Selamat Hari Film: Produksi Film Banyak, Namun Kenapa Film Anak Sangat Minim?

Banyak kritik menyebut bahwa film di bioskop dan program televisi jumlahnya minim, dan belum berpihak pada anak-anak.

Hari film nasional baru saja dirayakan tanggal 30 Maret kemarin. Meski Indonesia sudah memproduksi film sejak 1950, permasalahan produksi film masih terjadi. Salah satunya adalah minimnya jumlah film anak.

Sejak digalakkan kembali oleh munculnya Petualangan Sherina (2000), jumlah film anak produksi dalam negeri mengalami perkembangan, namun masih berkisar di angka satu hingga dua film per tahun.

Padahal, potensi target khalayaknya besar. Jumlah anak di Indonesia hampir sepertiga jumlah keseluruhan penduduk.

Selain itu, banyak kritik menyebut bahwa film di bioskop dan program televisi belum berpihak pada anak-anak. Buktinya, film bioskop yang masuk klasifikasi semua umur (SU)—artinya bisa ditonton anak-anak—lebih banyak berasal dari luar negeri (impor).

Hal ini disebabkan oleh beberapa hal, salah satunya keengganan para pembuat film (sineas) untuk memproduksi film anak. Sampai saat ini tidak banyak sineas muda yang melirik produksi film anak.

Riset kami menemukan bahwa solusi dari persoalan ini adalah kolaborasi, pendekatan baru dalam metode produksi film anak, serta keterlibatan orang tua dan masyarakat.

Sinergi dalam berkolaborasi

Hasil penelitian kami menunjukkan bahwa kolaborasi bisa melahirkan karya film yang benar-benar menjawab kebutuhan anak.

Sejak 2012, sebuah production house (PH) bernama Hompimpa dan lembaga pemerhati anak Sumbu Pakarti memproduksi media edukasi berupa film anak. Hingga 2022, enam film anak lahir berkat kolaborasi itu, yakni Boncengan (2012) Gazebo (2013), 2B (2014), Jenang Keju (2015), Ciplukan (2019), dan Praja Muda Kirana (2022).

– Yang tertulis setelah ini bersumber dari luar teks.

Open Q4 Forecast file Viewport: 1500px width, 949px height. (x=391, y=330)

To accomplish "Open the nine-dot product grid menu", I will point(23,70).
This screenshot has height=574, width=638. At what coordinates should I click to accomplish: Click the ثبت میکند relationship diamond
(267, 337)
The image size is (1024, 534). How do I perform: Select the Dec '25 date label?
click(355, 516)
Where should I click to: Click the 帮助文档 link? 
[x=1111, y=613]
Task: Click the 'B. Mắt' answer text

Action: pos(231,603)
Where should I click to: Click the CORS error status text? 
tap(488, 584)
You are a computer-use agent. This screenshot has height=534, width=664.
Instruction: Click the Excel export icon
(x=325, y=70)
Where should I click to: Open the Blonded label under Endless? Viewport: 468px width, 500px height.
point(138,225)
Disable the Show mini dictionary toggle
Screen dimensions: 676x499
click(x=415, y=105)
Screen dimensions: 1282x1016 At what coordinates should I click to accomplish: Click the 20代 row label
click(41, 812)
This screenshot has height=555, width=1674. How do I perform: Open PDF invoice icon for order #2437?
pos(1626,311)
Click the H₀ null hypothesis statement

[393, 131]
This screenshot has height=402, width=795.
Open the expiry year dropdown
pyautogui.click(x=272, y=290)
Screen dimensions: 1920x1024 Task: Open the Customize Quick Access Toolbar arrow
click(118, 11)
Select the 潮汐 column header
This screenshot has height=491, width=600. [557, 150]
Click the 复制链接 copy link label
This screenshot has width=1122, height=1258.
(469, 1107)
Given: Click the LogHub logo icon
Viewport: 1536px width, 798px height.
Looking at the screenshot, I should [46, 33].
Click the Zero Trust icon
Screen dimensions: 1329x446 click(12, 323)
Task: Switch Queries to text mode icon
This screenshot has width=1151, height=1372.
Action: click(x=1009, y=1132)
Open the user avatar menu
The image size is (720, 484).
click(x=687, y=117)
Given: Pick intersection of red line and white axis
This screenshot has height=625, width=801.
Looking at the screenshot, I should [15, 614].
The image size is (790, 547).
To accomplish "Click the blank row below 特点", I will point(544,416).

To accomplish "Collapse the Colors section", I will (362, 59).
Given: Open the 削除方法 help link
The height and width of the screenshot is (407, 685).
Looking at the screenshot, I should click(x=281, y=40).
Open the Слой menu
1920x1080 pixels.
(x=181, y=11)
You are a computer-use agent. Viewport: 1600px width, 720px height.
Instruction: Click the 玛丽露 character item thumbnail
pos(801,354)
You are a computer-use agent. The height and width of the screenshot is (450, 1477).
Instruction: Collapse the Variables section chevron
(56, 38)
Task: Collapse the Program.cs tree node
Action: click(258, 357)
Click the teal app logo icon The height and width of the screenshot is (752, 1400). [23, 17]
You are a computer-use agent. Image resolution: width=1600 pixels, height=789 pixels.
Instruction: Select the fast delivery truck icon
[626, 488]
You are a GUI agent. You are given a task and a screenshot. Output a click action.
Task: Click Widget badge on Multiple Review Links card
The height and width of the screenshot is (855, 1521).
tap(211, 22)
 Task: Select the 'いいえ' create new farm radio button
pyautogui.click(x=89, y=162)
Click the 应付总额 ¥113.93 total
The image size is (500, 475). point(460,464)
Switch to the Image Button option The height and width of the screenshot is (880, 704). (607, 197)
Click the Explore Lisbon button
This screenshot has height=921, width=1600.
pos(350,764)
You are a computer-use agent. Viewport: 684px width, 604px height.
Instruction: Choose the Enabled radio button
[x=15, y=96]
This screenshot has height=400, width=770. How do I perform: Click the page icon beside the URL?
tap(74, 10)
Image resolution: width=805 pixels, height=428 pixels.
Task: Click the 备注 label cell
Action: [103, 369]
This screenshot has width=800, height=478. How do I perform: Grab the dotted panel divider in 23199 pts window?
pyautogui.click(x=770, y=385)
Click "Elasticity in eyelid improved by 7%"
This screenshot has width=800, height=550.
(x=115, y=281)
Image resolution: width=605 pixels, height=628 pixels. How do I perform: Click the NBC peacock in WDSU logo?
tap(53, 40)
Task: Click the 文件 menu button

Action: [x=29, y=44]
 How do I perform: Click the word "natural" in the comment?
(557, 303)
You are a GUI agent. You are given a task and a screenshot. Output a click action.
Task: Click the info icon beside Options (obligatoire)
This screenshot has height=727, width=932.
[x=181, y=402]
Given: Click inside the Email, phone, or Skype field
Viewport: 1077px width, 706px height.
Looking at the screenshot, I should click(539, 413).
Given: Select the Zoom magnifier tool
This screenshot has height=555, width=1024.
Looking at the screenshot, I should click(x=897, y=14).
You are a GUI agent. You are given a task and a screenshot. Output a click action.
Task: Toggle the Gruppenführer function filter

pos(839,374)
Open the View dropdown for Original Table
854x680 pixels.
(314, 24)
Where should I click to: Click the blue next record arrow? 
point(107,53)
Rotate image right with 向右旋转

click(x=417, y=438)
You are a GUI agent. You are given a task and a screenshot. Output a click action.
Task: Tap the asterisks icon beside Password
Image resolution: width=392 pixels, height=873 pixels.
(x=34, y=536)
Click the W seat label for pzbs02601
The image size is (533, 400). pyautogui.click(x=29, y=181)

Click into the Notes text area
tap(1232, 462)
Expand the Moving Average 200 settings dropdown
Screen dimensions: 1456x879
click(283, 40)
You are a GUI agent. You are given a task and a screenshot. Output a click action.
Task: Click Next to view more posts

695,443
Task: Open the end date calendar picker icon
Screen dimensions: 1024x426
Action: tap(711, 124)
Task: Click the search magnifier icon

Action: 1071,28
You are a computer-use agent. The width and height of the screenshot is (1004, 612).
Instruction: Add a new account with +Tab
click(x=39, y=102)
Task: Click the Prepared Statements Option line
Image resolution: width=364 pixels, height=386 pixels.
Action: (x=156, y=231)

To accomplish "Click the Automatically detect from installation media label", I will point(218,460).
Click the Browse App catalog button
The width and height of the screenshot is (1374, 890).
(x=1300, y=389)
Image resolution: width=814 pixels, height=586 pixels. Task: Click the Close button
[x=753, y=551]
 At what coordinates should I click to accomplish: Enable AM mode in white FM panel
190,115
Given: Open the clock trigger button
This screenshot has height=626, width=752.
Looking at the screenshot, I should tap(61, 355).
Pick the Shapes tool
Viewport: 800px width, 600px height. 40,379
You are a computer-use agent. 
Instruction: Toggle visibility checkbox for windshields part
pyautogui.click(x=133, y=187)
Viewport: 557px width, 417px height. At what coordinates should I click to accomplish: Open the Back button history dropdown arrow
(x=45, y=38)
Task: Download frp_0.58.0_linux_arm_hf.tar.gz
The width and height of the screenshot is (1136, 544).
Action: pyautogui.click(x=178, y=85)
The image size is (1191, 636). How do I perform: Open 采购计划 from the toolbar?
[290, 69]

Keenam film ini sudah diputar di berbagai lokasi di Indonesia dan mendapat sambutan positif dari penonton anak-anak. Selama menonton film, penonton anak-anak tampak menikmati, bahkan tak jarang meminta filmnya diputar lagi. Dibantu oleh guru atau pendamping anak, mereka juga merespons film melalui aktivitas seperti menggambar dan bercerita.

Menurut temuan riset kami, film-film anak ini bisa lahir karena adanya sinergi dari lembaga pemerhati anak dan PH yang membuat film yang berkolaborasi.

Sumbu Pakarti memiliki program ruang belajar dan gerakan literasi dengan puluhan sanggar anak di bawahnya, sementara Hompimpa memiliki jam terbang dan kapasitas membuat film yang dibutuhkan Sumbu Pakarti.

Metode produksi ramah anak

Sebagian sineas beranggapan bahwa memproduksi film anak itu sulit, terutama yang melibatkan anak-anak di dalam produksi filmnya. Berhadapan dengan anak-anak dalam sebuah produksi film memerlukan upaya khusus yang tidak mudah untuk dipelajari.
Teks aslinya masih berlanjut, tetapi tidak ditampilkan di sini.